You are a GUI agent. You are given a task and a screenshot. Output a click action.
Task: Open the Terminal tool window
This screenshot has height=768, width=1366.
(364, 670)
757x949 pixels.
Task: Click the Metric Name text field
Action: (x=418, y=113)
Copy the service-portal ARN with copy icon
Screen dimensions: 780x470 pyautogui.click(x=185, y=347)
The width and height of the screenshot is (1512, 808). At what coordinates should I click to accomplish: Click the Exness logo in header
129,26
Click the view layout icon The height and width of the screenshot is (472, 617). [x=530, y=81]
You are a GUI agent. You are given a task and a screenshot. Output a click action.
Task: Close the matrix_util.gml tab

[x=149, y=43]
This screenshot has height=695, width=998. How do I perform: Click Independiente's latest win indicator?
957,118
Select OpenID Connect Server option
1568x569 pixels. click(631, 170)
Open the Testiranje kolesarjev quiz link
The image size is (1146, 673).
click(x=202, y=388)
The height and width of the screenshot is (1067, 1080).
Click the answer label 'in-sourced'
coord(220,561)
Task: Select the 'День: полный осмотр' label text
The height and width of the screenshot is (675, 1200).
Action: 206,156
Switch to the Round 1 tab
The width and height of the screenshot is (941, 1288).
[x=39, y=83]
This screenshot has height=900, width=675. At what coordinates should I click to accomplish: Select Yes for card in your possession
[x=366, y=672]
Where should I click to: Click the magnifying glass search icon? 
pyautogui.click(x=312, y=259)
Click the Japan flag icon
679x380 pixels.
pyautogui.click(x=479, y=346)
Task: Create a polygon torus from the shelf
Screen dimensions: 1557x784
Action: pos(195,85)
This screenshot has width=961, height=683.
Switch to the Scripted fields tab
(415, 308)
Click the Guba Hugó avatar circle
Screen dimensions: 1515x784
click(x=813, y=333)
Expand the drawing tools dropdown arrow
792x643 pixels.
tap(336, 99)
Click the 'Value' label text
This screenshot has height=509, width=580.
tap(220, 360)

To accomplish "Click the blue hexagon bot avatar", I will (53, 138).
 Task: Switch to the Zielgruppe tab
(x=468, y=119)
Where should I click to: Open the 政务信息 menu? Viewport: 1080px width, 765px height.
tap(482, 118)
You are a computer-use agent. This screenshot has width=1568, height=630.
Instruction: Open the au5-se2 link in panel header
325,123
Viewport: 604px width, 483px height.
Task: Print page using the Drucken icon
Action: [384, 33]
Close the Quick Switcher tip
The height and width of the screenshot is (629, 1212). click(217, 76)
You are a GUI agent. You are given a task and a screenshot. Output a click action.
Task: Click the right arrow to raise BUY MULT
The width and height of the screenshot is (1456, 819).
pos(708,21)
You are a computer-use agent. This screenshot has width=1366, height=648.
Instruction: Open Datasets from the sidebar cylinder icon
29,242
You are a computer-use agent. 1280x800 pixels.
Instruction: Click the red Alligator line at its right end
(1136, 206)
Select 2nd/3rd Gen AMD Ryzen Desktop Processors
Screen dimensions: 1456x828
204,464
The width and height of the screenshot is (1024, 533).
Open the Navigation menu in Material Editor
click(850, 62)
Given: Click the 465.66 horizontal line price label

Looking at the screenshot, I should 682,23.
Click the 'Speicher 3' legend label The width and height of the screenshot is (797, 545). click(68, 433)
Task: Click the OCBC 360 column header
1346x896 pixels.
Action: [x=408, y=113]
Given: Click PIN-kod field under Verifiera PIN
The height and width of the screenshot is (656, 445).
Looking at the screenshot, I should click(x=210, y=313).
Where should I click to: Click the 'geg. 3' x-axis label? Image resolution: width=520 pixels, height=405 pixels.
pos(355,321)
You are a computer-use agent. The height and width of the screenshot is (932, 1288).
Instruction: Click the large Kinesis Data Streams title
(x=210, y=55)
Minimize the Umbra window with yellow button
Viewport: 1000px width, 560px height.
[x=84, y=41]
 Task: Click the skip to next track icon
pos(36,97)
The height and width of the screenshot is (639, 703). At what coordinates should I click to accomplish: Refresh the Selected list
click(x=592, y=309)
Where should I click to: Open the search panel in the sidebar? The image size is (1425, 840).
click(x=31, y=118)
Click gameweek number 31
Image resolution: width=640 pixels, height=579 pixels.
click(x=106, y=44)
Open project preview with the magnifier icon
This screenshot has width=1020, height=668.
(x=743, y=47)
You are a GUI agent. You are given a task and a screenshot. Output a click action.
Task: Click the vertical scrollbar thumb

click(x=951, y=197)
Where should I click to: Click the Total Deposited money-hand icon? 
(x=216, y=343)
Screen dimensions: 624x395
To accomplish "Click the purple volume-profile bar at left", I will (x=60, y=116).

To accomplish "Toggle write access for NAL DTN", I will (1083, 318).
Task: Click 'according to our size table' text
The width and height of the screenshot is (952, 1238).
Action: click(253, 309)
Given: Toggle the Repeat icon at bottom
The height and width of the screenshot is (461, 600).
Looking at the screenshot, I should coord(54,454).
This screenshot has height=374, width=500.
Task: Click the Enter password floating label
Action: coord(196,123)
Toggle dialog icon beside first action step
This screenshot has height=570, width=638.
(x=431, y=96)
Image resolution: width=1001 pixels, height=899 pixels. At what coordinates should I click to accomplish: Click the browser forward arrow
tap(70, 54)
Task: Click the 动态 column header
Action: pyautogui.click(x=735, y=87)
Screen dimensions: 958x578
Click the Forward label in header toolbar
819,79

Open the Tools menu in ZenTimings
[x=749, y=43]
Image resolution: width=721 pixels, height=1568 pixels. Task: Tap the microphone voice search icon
- - - - -
### Requirements
Pick out every line in the records above that contains the string "right". Treat uppercase and lowercase as different.

### Expected answer
Task: Click the right arrow to raise BUY MULT
Instruction: Click the red Alligator line at its right end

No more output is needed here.